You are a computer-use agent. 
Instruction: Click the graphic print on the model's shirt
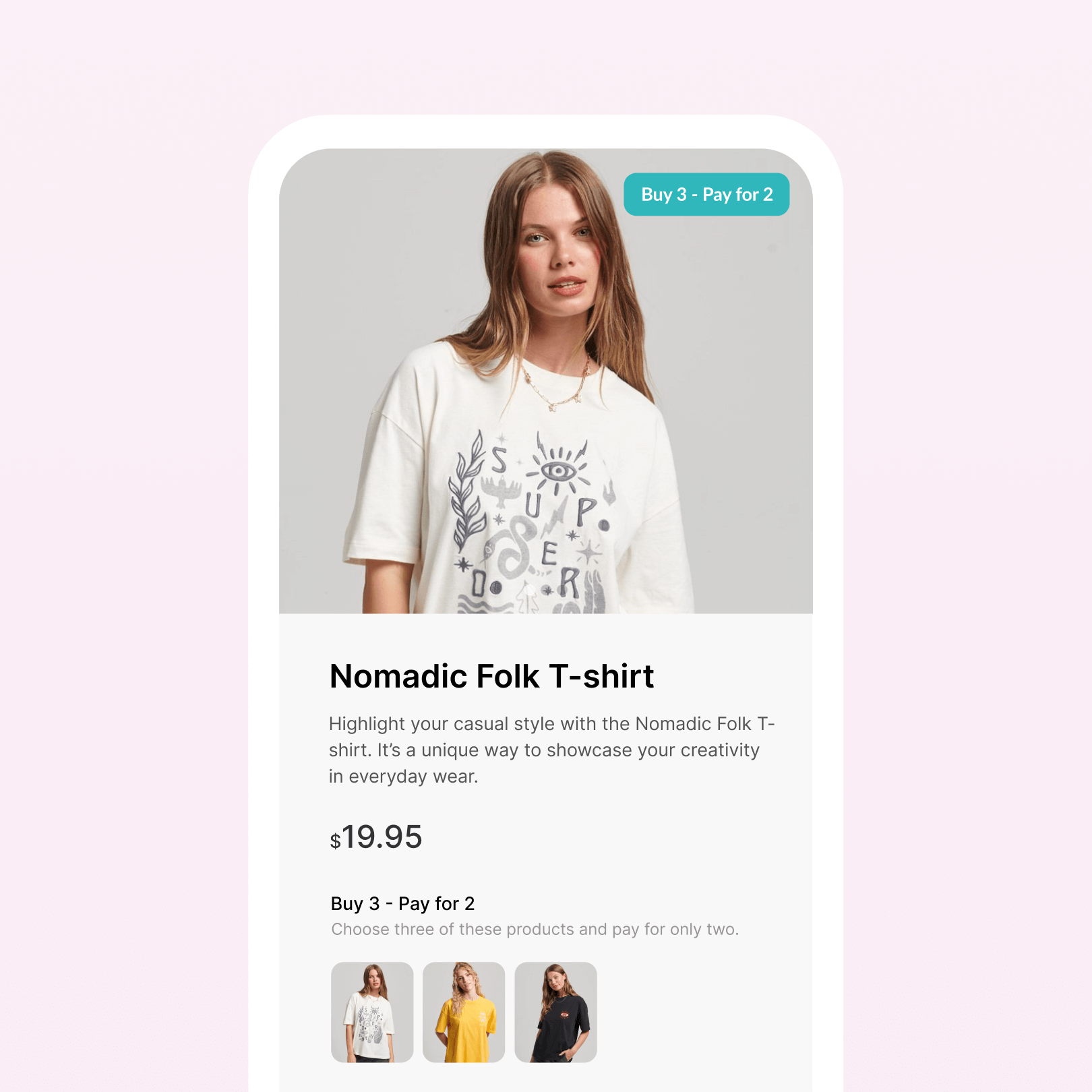click(533, 522)
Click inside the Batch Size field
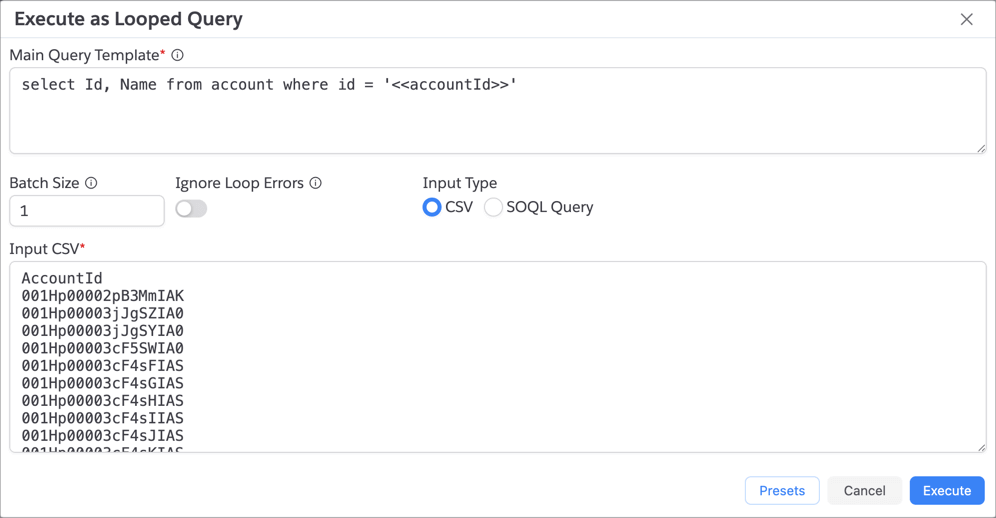The height and width of the screenshot is (518, 996). coord(87,211)
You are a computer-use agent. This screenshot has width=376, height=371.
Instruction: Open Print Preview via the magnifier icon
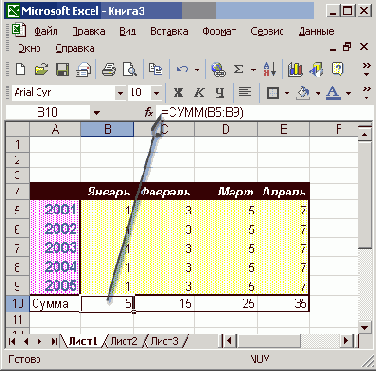tap(129, 69)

★ ★ ★ ★ ★

> _Task statement_
Copy back, word for word, every line between the top of the material above and the line that contains "You are a computer-use agent. This", both included, without any pictures.

> _Task response_
You are a computer-use agent. 
Instruction: Click the graphic print on the model's shirt
click(533, 522)
Click inside the Batch Size field
The height and width of the screenshot is (518, 996). coord(87,211)
You are a computer-use agent. This screenshot has width=376, height=371.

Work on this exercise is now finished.